According to court documents and statements made in court, special agents from the FBI’s cybercrime squad in New Haven and the IRS have been investigating “phishing” emails that were sent to various school districts in Connecticut last year.
In March 2017, an employee of the Groton Public Schools received an email that appeared to be sent by another Groton school system employee. The email contained a request to send W-2 tax information for all employees of the school system. The recipient of the email responded by sending copies of the W-2 information for approximately 1,300 Groton Public Schools employees. After the W-2 information was emailed, approximately 100 suspicious Forms 1040 were filed electronically with the IRS in the names of victims of the Groton phishing scheme. The 100 tax returns claimed refunds totaling $491,737. Approximately three of the returns were processed, and $23,543 in fraudulently-obtained funds were electronically deposited into various bank accounts. The other returns were not processed because they were suspected of being fraudulent.

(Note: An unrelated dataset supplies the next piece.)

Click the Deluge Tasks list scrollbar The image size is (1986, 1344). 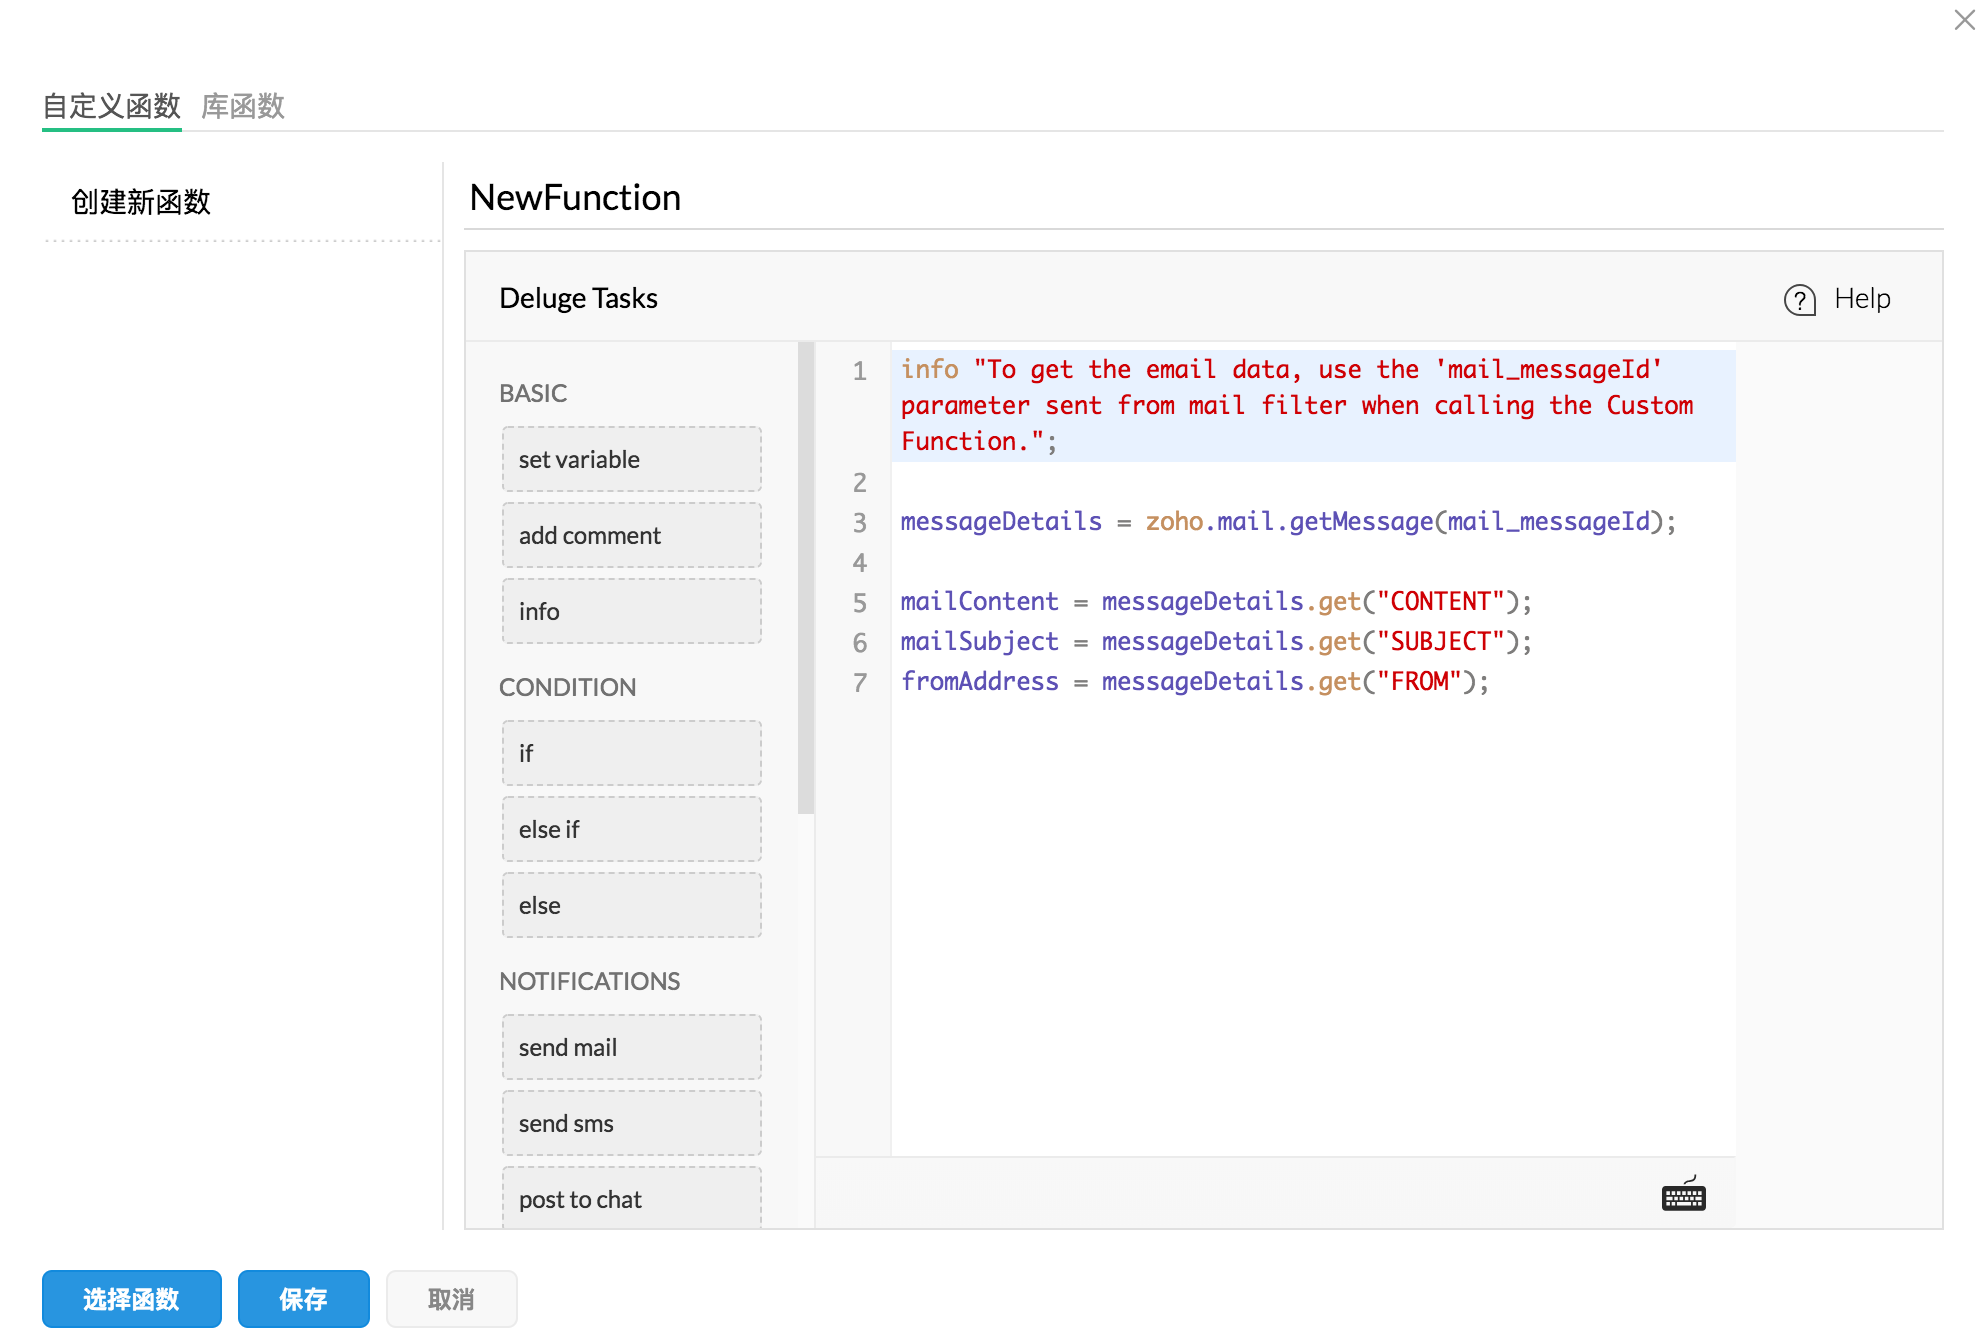[x=806, y=580]
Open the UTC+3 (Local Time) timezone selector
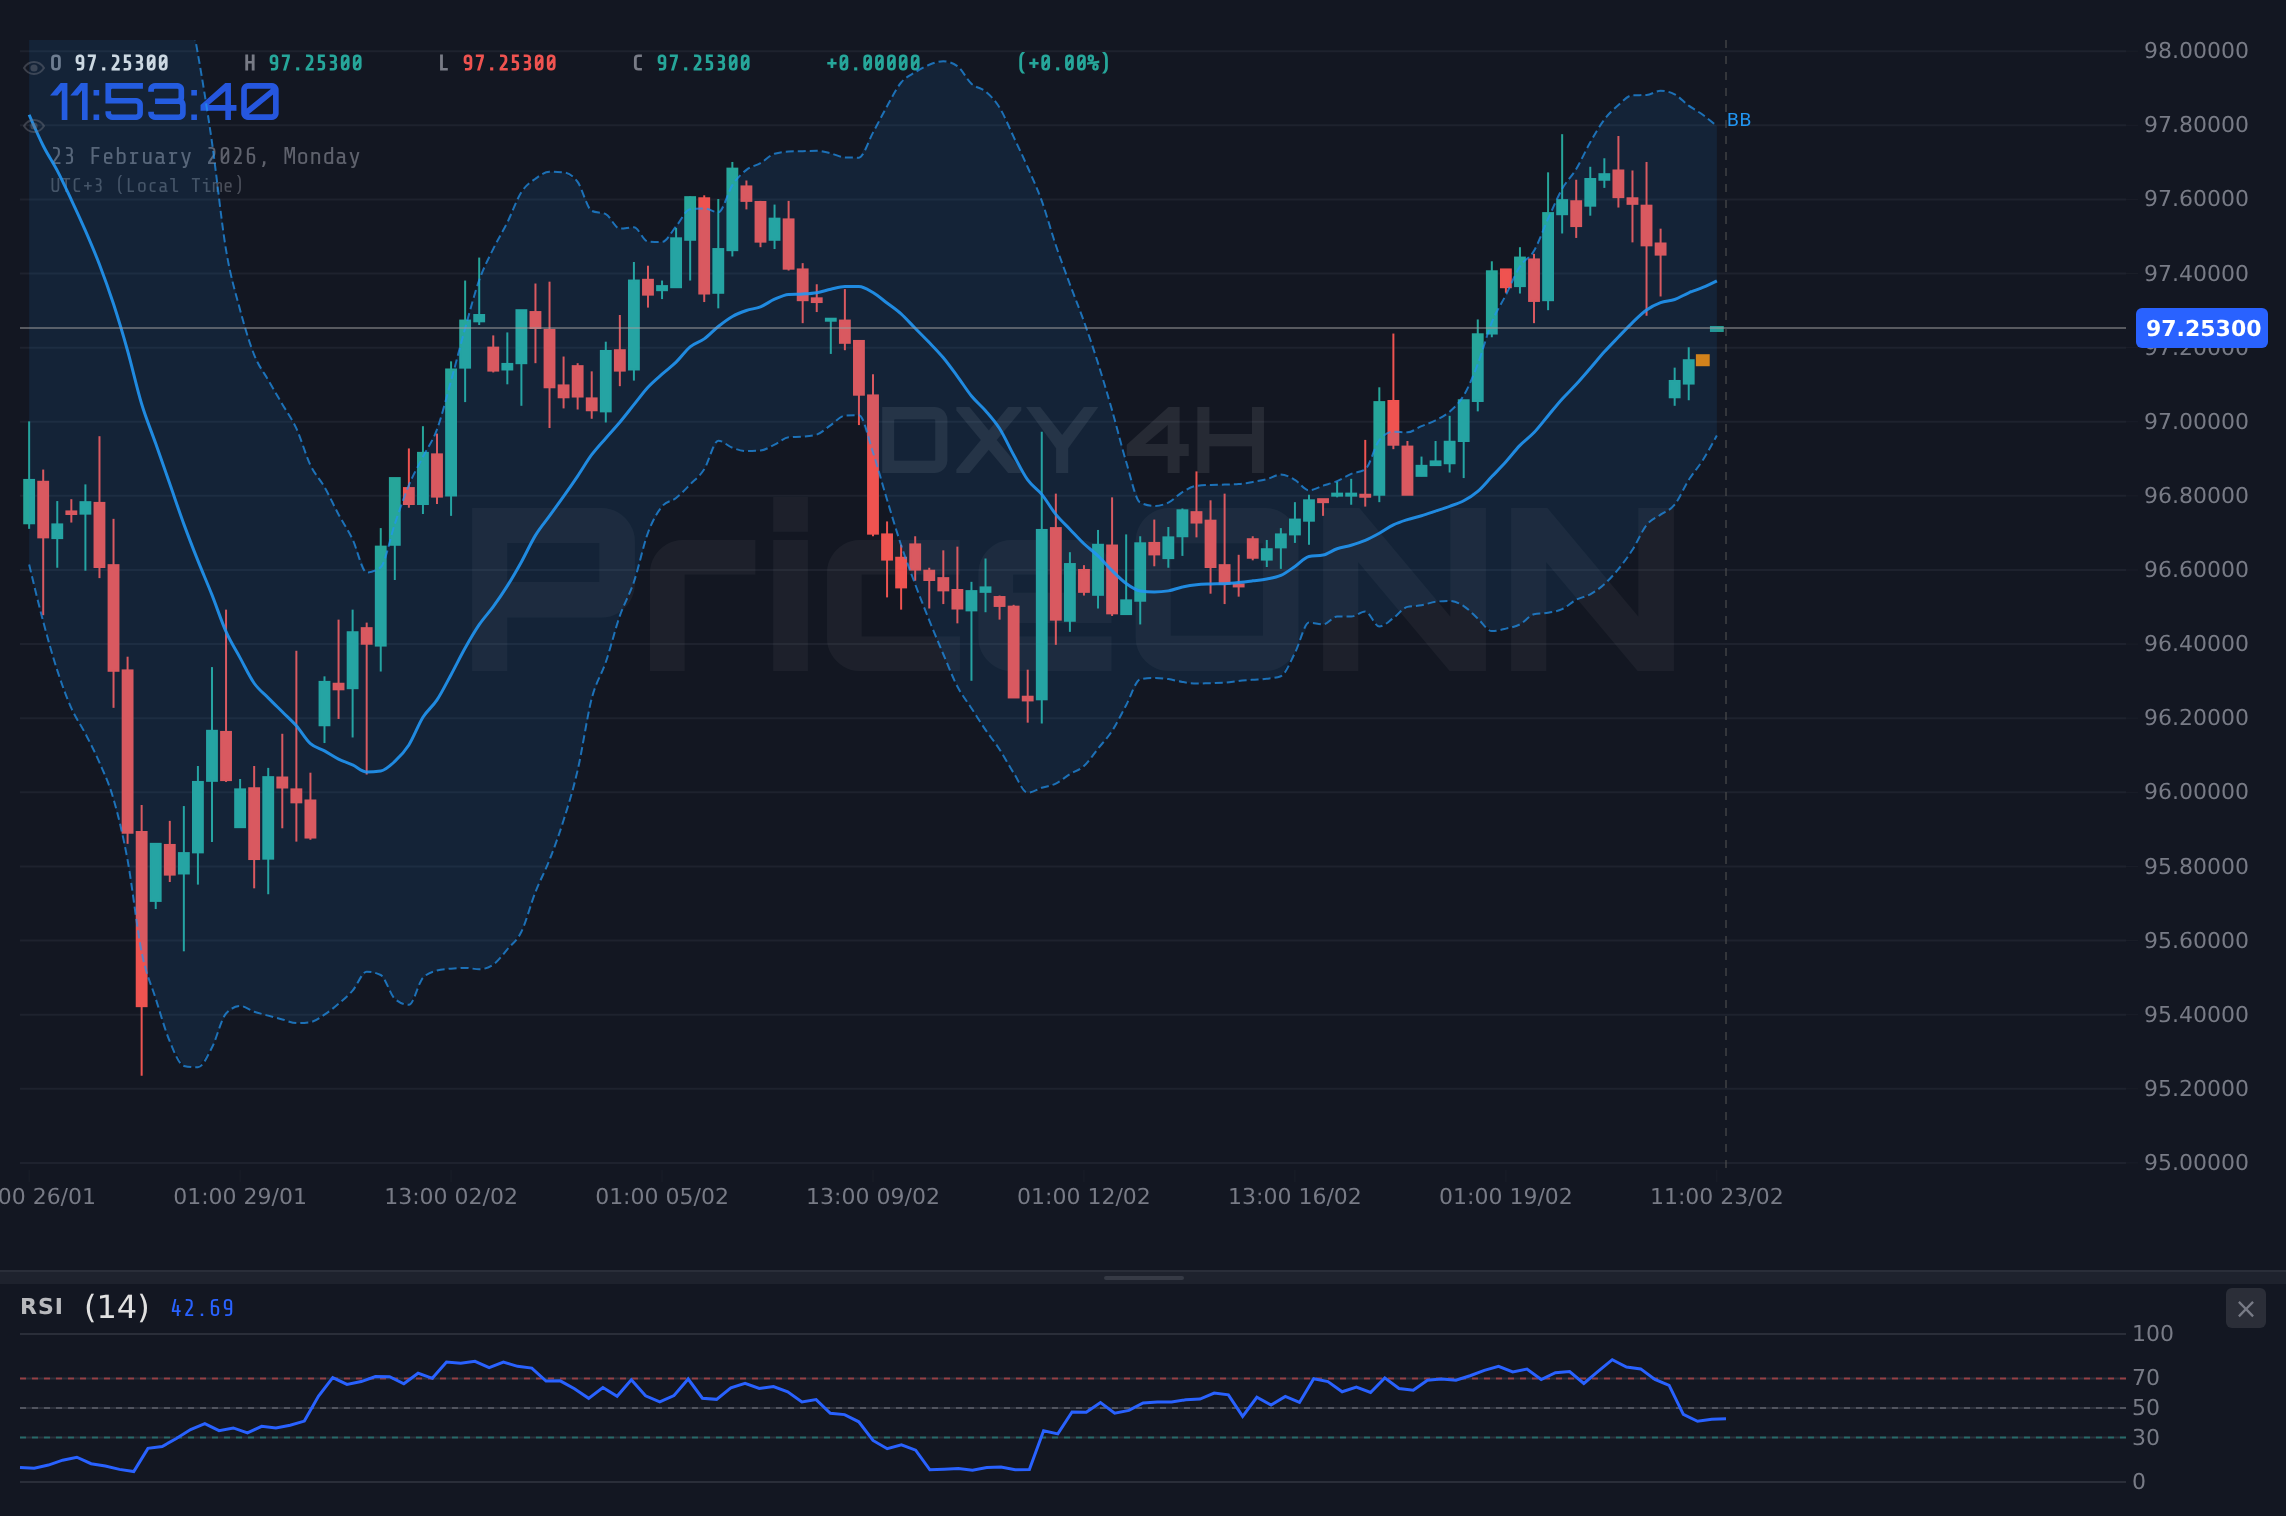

Lawal controlled or used certain email accounts involved in this phishing scheme. A co-conspirator of Lawal sent personal identifying information, including names and Social Security Numbers, of at least 10 employees to an email account that Lawal used. Lawal then sent the victims’ personal identifying information to another co-conspirator.
The investigation further revealed that in February 2017, in a related scheme, Sacred Heart Academy in Hamden was victimized by a phishing e-mail that requested W-2 forms for its employees. Approximately 103 employee W-2 forms were compromised as a result of phishing e-mail. The IRS confirmed that 33 victims had fraudulent tax returns filed electronically with the IRS, claiming refunds in the amount of $314,184. The returns were not processed because they were suspected of being fraudulent.
Lawal pleaded guilty to one count of conspiracy to commit wire fraud, an offense that carry a maximum term of imprisonment of 20 years. Judge Meyer scheduled sentencing for March 14, 2019.
Lawal entered the U.S. on a visitor’s visa on November 24, 2016, and failed to depart on his scheduled departure date of December 1, 2016. He has been detained since his arrest on May 9, 2018.
This matter is being investigated by the Federal Bureau of Investigation and the Internal Revenue Service, Criminal Investigation Division. The case is being prosecuted by Assistant U.S. Attorney Sarala V. Nagala.
U.S. Attorney Durham thanked the FBI and IRS in Atlanta, and the U.S. Attorney’s Office for the Northern District of Georgia, for their valuable assistance in this matter.